§ TASK PROMPT: Where does "first" occur in the listing? Copy every line that holds it.

§ RECORDED DATA:
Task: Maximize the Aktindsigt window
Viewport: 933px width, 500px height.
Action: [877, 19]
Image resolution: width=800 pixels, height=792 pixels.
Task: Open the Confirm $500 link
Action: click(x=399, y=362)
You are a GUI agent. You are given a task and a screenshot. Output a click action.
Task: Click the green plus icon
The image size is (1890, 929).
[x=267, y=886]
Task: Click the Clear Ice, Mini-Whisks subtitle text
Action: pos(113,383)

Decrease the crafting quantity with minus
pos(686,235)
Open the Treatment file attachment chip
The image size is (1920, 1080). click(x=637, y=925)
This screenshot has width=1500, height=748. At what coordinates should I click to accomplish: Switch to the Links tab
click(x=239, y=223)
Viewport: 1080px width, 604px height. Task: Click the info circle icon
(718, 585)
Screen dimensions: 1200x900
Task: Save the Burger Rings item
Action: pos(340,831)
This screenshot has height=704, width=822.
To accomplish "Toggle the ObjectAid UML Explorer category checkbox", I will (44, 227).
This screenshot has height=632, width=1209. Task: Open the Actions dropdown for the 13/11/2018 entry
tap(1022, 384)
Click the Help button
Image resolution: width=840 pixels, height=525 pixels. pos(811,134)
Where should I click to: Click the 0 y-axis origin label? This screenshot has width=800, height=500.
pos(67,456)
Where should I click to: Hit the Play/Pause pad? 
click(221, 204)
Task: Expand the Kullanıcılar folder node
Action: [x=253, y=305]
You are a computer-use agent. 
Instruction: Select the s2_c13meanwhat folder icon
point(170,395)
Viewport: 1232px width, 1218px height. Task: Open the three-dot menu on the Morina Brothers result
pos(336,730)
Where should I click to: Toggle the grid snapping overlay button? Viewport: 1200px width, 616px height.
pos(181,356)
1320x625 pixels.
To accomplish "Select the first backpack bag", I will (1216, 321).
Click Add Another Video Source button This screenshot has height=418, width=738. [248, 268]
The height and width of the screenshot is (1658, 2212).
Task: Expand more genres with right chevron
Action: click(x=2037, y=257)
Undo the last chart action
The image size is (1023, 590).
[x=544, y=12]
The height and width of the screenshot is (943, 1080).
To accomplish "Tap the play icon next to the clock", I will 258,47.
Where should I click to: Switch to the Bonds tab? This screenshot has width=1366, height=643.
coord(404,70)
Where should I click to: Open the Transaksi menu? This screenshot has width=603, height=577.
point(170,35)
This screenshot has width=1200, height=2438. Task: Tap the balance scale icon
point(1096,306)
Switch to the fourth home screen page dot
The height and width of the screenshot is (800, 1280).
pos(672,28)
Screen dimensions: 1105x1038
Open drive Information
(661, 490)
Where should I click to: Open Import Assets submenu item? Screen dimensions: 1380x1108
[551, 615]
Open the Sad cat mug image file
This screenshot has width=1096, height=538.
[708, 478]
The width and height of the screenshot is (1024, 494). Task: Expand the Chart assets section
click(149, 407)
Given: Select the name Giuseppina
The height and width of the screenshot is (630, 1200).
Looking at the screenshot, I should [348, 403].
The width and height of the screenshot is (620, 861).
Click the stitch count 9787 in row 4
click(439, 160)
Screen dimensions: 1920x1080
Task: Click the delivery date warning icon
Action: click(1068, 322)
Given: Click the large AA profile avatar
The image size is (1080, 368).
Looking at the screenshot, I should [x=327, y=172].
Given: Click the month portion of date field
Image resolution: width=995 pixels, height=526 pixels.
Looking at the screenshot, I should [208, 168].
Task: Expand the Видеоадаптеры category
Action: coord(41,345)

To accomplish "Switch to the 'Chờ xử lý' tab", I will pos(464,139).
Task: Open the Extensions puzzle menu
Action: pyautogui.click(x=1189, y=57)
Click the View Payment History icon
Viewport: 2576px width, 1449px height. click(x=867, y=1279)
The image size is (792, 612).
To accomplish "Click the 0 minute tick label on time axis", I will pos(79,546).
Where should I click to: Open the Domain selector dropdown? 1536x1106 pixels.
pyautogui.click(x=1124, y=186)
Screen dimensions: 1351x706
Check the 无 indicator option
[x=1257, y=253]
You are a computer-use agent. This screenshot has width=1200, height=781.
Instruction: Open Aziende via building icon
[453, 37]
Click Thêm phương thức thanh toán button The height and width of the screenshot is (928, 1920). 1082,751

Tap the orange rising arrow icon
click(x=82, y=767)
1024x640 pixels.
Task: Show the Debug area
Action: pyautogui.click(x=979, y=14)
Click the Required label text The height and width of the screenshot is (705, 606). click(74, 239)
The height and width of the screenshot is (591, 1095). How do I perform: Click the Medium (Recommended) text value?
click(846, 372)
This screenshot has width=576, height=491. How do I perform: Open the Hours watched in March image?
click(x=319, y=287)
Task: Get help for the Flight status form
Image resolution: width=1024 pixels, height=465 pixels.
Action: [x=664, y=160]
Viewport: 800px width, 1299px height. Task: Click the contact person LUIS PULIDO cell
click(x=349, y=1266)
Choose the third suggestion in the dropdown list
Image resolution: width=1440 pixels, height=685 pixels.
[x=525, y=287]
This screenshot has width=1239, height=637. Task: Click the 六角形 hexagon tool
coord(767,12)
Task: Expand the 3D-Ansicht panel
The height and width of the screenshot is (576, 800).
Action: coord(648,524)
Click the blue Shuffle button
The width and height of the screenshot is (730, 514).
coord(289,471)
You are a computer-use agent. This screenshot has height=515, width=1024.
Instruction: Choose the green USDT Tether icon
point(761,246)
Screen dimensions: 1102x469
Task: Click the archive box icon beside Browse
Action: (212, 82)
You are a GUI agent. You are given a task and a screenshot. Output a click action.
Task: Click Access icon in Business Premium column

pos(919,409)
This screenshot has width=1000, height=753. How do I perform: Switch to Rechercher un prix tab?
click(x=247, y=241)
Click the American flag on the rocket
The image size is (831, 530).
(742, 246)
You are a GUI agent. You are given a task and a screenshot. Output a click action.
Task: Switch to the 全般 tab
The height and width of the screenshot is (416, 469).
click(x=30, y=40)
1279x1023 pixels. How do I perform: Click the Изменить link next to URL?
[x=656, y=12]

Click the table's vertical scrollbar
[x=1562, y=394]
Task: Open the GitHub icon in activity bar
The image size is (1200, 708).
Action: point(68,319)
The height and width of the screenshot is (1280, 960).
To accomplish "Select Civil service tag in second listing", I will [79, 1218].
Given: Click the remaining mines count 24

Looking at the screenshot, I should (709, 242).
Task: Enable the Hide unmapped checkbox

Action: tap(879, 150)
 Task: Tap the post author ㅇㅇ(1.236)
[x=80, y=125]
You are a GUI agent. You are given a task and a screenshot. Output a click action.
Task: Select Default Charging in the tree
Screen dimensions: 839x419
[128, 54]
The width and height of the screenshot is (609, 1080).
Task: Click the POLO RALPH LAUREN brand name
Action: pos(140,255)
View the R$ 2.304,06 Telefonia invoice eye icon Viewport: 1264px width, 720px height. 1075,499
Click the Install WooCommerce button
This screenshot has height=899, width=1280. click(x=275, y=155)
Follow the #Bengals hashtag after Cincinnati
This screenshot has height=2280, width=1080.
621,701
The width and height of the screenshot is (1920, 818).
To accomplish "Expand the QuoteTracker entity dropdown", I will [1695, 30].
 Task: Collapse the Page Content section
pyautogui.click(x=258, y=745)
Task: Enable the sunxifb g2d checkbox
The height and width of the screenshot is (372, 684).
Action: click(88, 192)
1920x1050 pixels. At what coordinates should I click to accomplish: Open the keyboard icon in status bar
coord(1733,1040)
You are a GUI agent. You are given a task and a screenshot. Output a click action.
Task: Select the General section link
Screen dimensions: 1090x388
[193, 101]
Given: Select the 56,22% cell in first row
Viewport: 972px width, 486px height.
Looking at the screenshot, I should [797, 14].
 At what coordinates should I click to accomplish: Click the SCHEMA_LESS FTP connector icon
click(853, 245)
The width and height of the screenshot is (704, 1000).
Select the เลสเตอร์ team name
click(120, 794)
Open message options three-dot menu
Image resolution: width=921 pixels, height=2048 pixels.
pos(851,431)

§ PROBLEM SOLUTION:
To accomplish "Select the first backpack bag", I will (1216, 321).
Given: Select the 56,22% cell in first row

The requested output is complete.